2.    Come Together – track one on Abbey Road gives you a crucial piece of advice about shaping your marketing automation efforts – come together and get buy-in from the areas of your organization that will be working to implement the solution such as sales, IT, operations, etc. If there is any dissention about the technology, methodology or value, it is best to resolve it BEFORE you get into the nitty-gritty of implementation.
3.    Paperback Writer – this catchy tune is about a novelist submitting his book to a publisher, but you get the gist of it. Great content is the foundation for a successful inbound marketing campaign.  Keeping readers engaged requires educational, interesting or just plain cheeky content that is more than a chest-thumping sales pitch.  Audit your current materials, identify gaps and work to produce articles, posts, videos, etc. that educate prospects in new and informative ways.

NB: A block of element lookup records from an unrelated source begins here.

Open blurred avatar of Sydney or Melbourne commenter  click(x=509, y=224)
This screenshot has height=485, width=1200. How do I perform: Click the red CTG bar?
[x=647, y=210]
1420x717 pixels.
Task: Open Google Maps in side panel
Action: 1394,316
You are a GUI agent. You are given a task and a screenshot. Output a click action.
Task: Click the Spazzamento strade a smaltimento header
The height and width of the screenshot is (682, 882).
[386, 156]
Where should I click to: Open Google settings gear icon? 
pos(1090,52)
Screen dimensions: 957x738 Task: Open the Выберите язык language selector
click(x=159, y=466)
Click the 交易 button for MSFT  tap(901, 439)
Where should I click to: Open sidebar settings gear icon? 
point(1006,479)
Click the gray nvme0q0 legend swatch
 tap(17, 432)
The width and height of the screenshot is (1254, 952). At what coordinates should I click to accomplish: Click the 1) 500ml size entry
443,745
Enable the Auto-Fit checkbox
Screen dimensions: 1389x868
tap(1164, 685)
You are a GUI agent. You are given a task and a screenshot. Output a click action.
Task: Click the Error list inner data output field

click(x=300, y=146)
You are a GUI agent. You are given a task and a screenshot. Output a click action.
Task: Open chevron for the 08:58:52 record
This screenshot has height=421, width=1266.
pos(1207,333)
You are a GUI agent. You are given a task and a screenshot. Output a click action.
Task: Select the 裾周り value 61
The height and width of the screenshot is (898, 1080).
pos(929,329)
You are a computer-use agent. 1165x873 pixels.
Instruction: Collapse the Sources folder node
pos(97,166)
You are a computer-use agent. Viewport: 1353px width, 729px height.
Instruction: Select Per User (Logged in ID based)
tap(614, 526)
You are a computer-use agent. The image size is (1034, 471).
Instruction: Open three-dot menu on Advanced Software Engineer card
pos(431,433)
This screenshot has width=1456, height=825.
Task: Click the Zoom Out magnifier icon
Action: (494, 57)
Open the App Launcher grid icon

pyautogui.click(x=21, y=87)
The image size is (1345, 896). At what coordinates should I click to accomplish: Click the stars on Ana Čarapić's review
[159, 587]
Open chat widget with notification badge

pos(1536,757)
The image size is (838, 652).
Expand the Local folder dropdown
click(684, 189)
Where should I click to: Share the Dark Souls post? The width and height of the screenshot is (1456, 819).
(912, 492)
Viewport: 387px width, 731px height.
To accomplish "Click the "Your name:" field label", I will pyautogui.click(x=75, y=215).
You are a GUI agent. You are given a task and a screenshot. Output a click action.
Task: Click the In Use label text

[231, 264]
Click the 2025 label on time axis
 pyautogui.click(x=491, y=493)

4.    Time is on My Side – this song is all about patience and that’s something you’ll probably need as you fine-tune and hone your first marketing automation campaigns.  As with any new platform or tool, there is always a learning curve associated with understanding how to use it, best practices, etc.  Set realistic expectations with your leadership team about the different stages and objectives so everyone is on the same page.
With these four tunes in mind, you’ll be well on your way to get started with marketing automation so you aren’t singing, “The Last Time” or “Yesterday.”  Who is your favorite musical muse – Beatles or Stones?